Kamis, 19 April 2012

013 : KISAH NENEK CINTA RASULULLAH SAW

Sebutlah mbh Warsih. Keseharian berjualan gethuk di depan masjid agung di pusat kota. Tiada warung atau toko. Hanya lesehan pada trotoar yang panjang, dengan bakul yg selalu digendongnya...

Tiap waktu asar, mbh warsih menyudahi jualannya dan selalu menyempatkan sholat asar berjama'ah di masjid. Seusai sholat asar, biasanya mbh Warsih duduk - duduk di teras masjid, dan bersiap - siap melakukan aktivitas harian.

Di masjid agung tersebut ada 2 buah pohon besar dimana daun - daun dan ranting - ranting banyak yang berjatuhan. Mbh Warsih melakukan aktivitas hariannya dengan memunguti daun - daun dan ranting - ranting itu dengan menggunakan tangannya.

Tanpa sadar, mbh Warsih selalu diamati oleh penjaga masjid. Dengan merasa kasihan n aneh kenapa mbh Warsih selalu memungut daun dan ranting itu, padahal mbh Warsih udah lelah berjualan ditambah lagi usia mbh Warsih sekitar 75 tahunan. Terdengar seruan penjaga masjid :"Mbh...jangan repot - repot membersihkan daun dan ranting itu, biar saya saja mbh."...jawab mbh Warsih dengan tersenyum:"G pa pa Nak...biar masjid selalu bersih."...Lanjut penjaga masjid seraya menghampiri mbh Warsih :"Biar saya saja mbh..ni saya udah bawa sapu sekalian."..

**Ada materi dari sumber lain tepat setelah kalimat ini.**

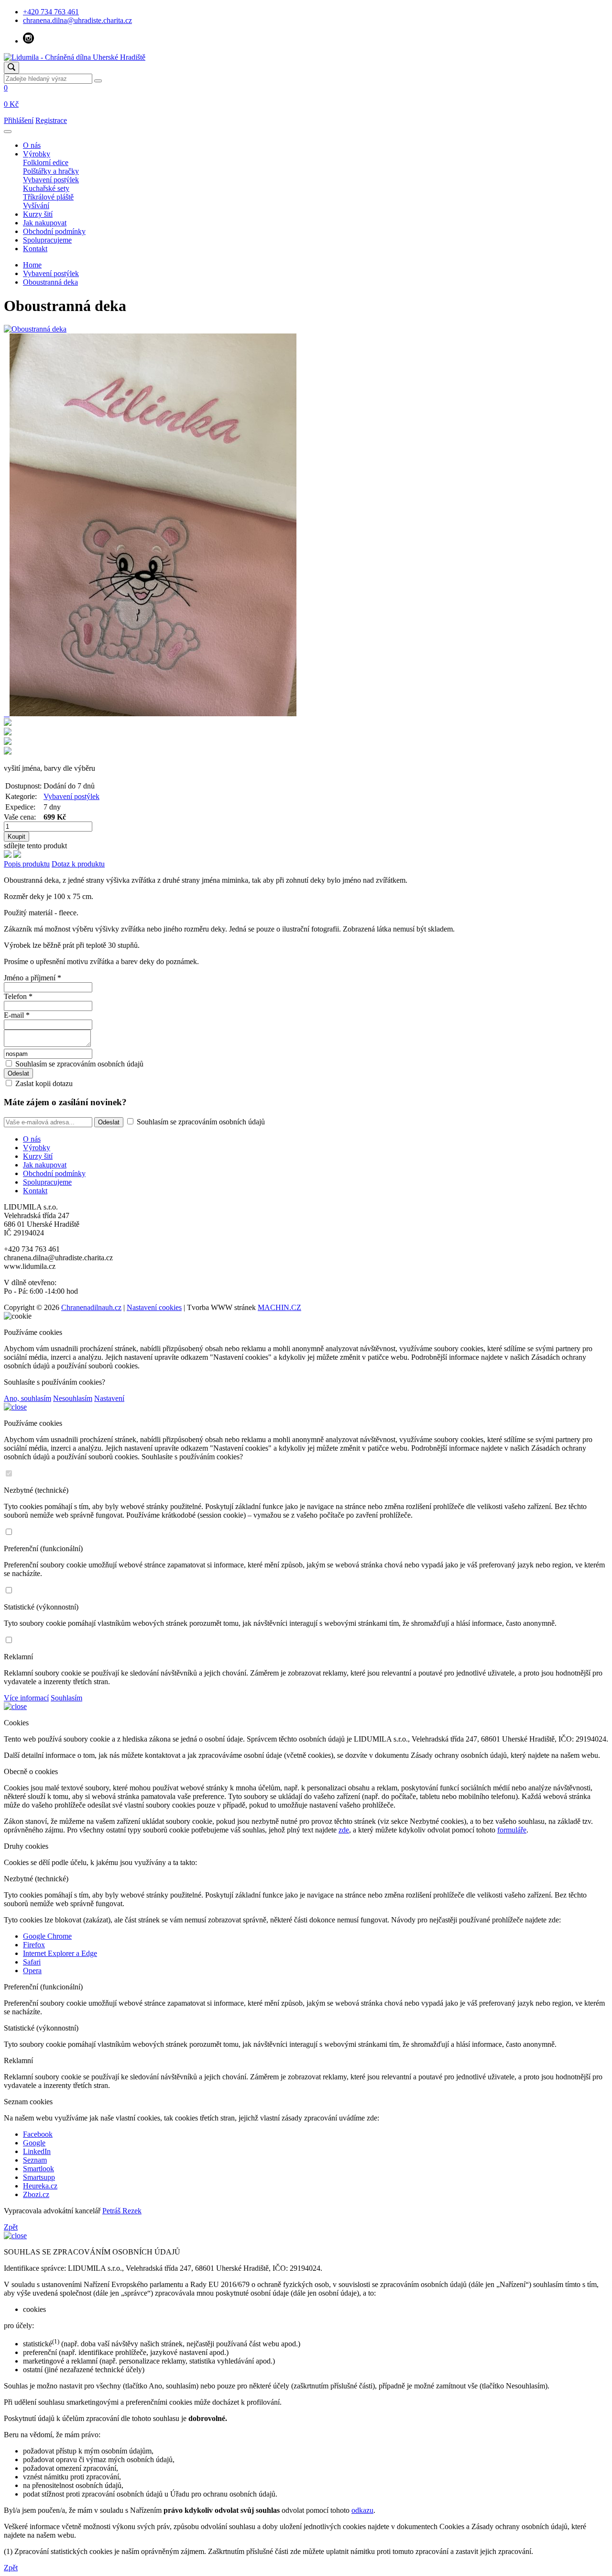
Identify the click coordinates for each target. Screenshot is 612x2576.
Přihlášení (18, 120)
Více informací (26, 1698)
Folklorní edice (45, 162)
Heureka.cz (40, 2186)
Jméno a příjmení (32, 978)
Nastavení (109, 1398)
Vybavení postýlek (51, 180)
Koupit (16, 836)
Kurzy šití (38, 214)
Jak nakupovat (44, 223)
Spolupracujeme (47, 240)
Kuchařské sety (46, 188)
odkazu (362, 2510)
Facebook (38, 2134)
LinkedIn (37, 2151)
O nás (32, 145)
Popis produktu (27, 864)
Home (32, 265)
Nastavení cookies (154, 1307)
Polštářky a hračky (51, 171)
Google (34, 2143)
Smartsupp (39, 2177)
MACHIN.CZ (279, 1307)
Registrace (51, 120)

Akhirnya penjaga masjid itupun membersihkan daun dan ranting itu menggunakan sapu, dengan niat biar mbh Warsih g kecapean. Tapi apa yang terjadi mbh Warsih menangis tersedu - sedu dan kaget si penjaga Masjid mbh Warsih sudah tergeletak di tanah 'PINGSAN'. Dengan ketakutan penjaga Masjid segera membawa mbh Warsih pulang kerumah. Sampai kerumah, ternyata itu perjumpaan si penjaga Masjid dan mbh Warsih untuk yang terakhir kalinya. Mbh Warsih sudah kembali ke pangkuan Ilahi Robbi.'"Inna lillahi wa inna ilaihi rooji'un"

Dengan perasaan bersalah dan penasaran, si penjaga Masjid bertanya kepada anak mbh Warsih :"Maaf Pak...knp mbh Warsih suka memunguti daun dan ranting di masjid agung...tadi sebelum mbh Warsih pingsan, beliau memunguti daun dan ranting lagi, karena saya merasa kasihan saya membantu mbh Warsih tuk membersihkan semua daun dan ranting yang jatuh sampai bersih. Tapi kejadian itu membuat mbh Warsih menangis dan akhirnya pingsan. Saya merasa bersalah, karena saya mbh Warsih sedih bukan main...maafkan saya Pak..Kalau boleh tahu,knp mbh Warsih melakukan itu?"..ujar si penjaga masjid panjang lebar.

Jawab anak mbh Warsih :"Pak..ini semua sudah ditakdirkan oleh Allah jadi bapak g usah mersa bersalah..begini Pak..ibu saya sangat suka memunguti daun - daun dan ranting - ranting yang berjatuhan bukan saja untuk membersihkan, tetapi dalam satu daun atau satu ranting yang dipungut mbh Warsih terucap 1 kalimat sholawat untuk baginda Rasulullah Muhammad SAW."

Dengan haru dan terkesan si penjaga masjid berkata :"SubhanAllah...mbh Warsih sungguh mulia dirimu...tiada yang kau banggakan ibadahmu...hanya harapan syafaat baginda Muhammad SAW dengan rasa cintamu kepada Rasul Muhammad SAW."

"LUAR BIASA...TIAP DAUN ATAU RANTING YANG DIPUNGUT TERUCAP 1 SHOLAWAT TUK BAGINDA RASULULLAH SAW. BAGIMANA DENGAN KITA???"